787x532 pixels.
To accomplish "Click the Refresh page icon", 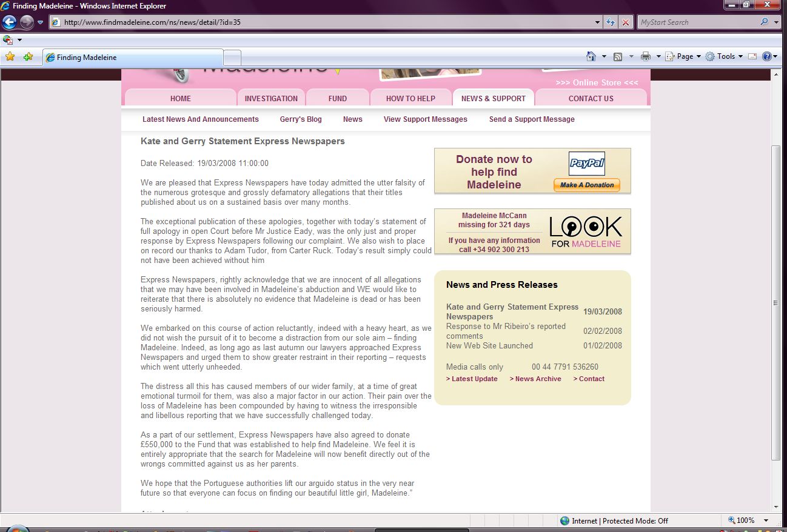I will [x=611, y=22].
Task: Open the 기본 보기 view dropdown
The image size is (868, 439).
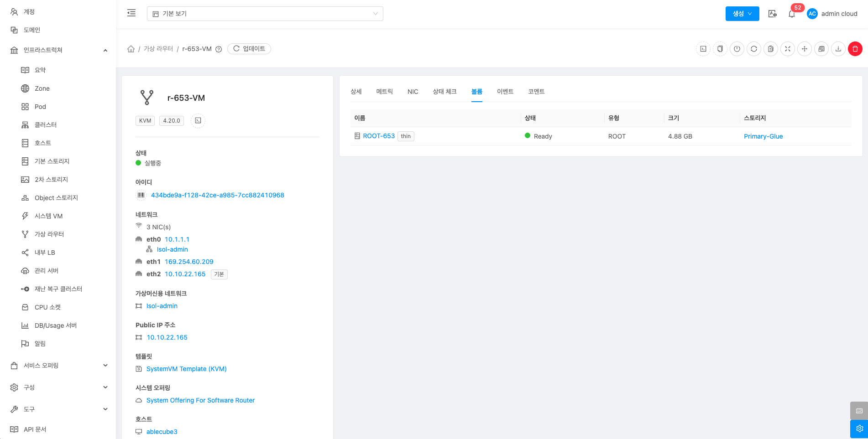Action: tap(265, 14)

· · ·

** Exercise instructions **
Rewrite the lines from the one containing "Task: Open the 기본 보기 view dropdown" through the end of the rows as a Markdown table with the columns No. and Line, numbering each line and leaving out blank lines and the pictures.

** Full response **
| No. | Line |
|---|---|
| 1 | Task: Open the 기본 보기 view dropdown |
| 2 | The image size is (868, 439). |
| 3 | Action: tap(265, 14) |